Monday, January 4, 2021
keeping a log: 9 months / ~1k entries in
Previously: org mode, vimwiki, timeslice.
Back in March, in the throes of a bunch of rabbitholing about note-taking, I roughed out a system for keeping short, granular log entries in my VimWiki. I agonized for quite a while about how to do this before deciding to start with the stupidest thing that could possibly work.
The short version is that I have a hotkey to create datestamped files in
log/ directory, like these:
./vimwiki/log/2021-01-04-2033-33.wiki ./vimwiki/log/2021-01-04-1719-51.wiki ./vimwiki/log/2021-01-04-1516-18.wiki ./vimwiki/log/2021-01-04-0914-03.wiki ./vimwiki/log/2021-01-04-0142-59.wiki
A new entry opens with a template like the following:
%date 2021-01-04 21:46:40.056011313-07:00 %title
I then give the entry a human-readable title, links to relevant topics, and as much text description as seems useful. A typical entry looks something like:
%date 2020-12-11 16:49:51.356943342-07:00 %title Configuring digiKam again [[/configuration]] [[/photos]] [[/digikam]] Digging around in the guts of an old `digikam4.db`. Changed the album root to point to the new path in `~/workspace/photos`.
Then, when I’m viewing a topic page like
photos, I can press
another hotkey to pull up a window with any linked log entries. When I’m
viewing the diary page for a given day, a bit of shell boilerplate shows me
all the log entries for that date.
I’ve elaborated on this all a bit since March, but the underpinnings are still just a few hundred lines of hacky scripting and Vim configuration. Before I put any work into cleaning it up, I thought I’d try to outline some stuff I’ve learned.
I’ll use the time-honored form of “answers to questions no one has actually asked me”:
Why a log? Because in taking notes, I’m worried about two dimensions: Subject matter and time. A single flat wiki namespace can be workable for navigating the who/what/where, but it’s lousy for navigating the when.
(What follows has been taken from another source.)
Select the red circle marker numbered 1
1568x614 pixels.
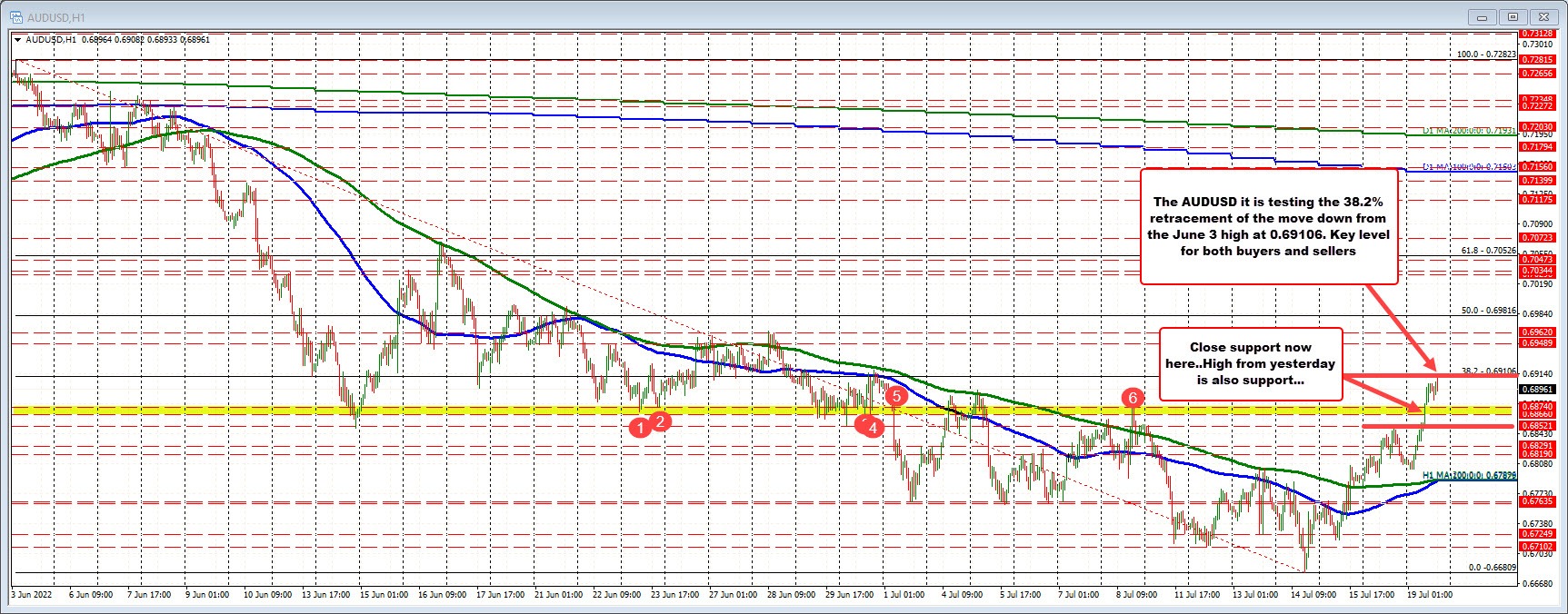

I’ve also spent a lot of my life keeping logbooks, looking at logfiles on computers, writing a journal, and publishing a datestamped blog. At Wikimedia, I’ve been particularly impressed by how useful the server admin logs are, and I pretty much live and die by command-line history and bookmarks. It’s a notion with an overwhelming amount of precedent in my life.
What distinguishes a log entry from any other wiki page? Its placement in
log/ namespace and a handful of formatting conventions.
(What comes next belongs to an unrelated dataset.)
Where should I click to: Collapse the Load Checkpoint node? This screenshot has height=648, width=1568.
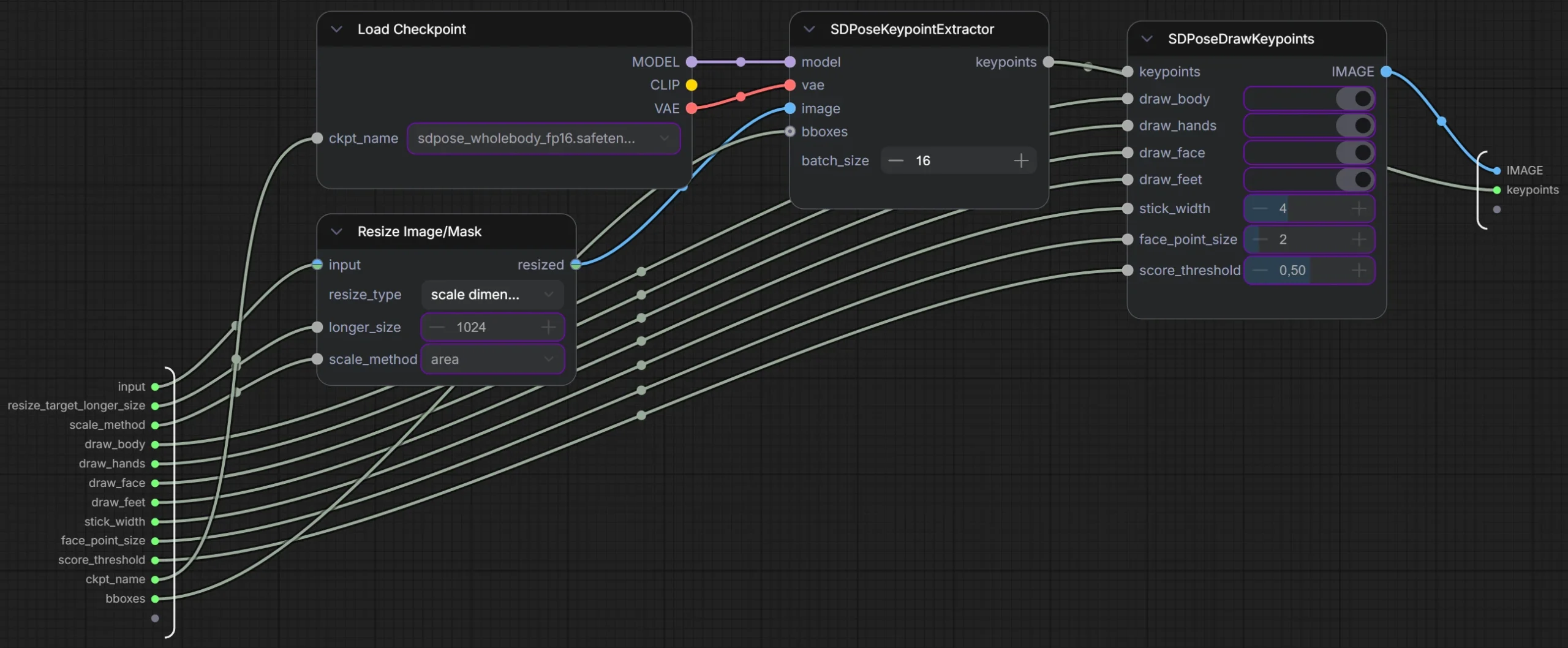(x=336, y=29)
Was this actually a good way to approach the problem? Yeah, I think so, with caveats.
Is the implementation sound? Not by miles, but it holds up better than I expected. Eventually the flat directory structure will get cumbersome in the shell, and grepping through files like I’m doing some places might get less practical.
How are the ergonomics? Not that bad, but there should be as few keystrokes as possible involved in writing a new entry, and this doesn’t quite cut it.
What’s a good fit for this kind of log entry? Finding a new piece of software, writing a letter, taking notes on a meeting, setting up or decommissioning a piece of gear, finishing a book, garden/yard work, house and vehicle maintenance, phone calls, general life events, sysadmin work, etc.
What’s not? The single thing I’ve done the most of that probably makes the least sense in this format is logging individual expenses and financial transactions. This has been useful enough to convince me that tracking what I’m doing with money is a good idea, but clunky enough that I’ve learned stuff like “paid the mortgage” and “bought groceries” should be structured, query-able data. The most that I have to bash out with a keyboard in that context should be an annotation on a specific record or group of records. That’s not to say I’m thrilled at the prospect of keeping a rigorous double-entry ledger that balances out for every transaction in my life, but I can see the appeal in a way I couldn’t really before.
This generalizes I guess: A lot of the history I care about lives in structured, formal-ish systems like version control, banking, various databases — and other parts of it should. Like sometimes I log specific weather events, but usually when I want to know about weather in the past, what I’d really like is a way to quickly aggregate a bunch of data points.
That points at two categories of “log entry”: The loosely-typed human-readable kind that make sense as wiki pages, and the granular, highly-structured and repetitive kind that make more sense in something like a database table. Then there’s a third that doesn’t quite fit in either box. Sometimes I paste a lengthy shell transcript into a log entry, for example, and while that’s more or less fine, it points at a gap in the tools I use. It would be way nicer just to push a button when I’m doing something in the terminal that it’s important to remember exactly, and then it can record until I tell it to stop and let me add some tags and a summary to the session.
So what next? Well, I’ve arrived at something I’m going to keep using. I’d miss it if I quit, and it’s easy to accumulate a useful record this way. I might clean up the mess a bit and package its components as a VimWiki addon. After that, I’m going to spackle more stupidest-things-that-could-possibly-work on top to augment it, and think about more ways to surface and integrate other parts of the meta-log that are scattered all over the systems I use.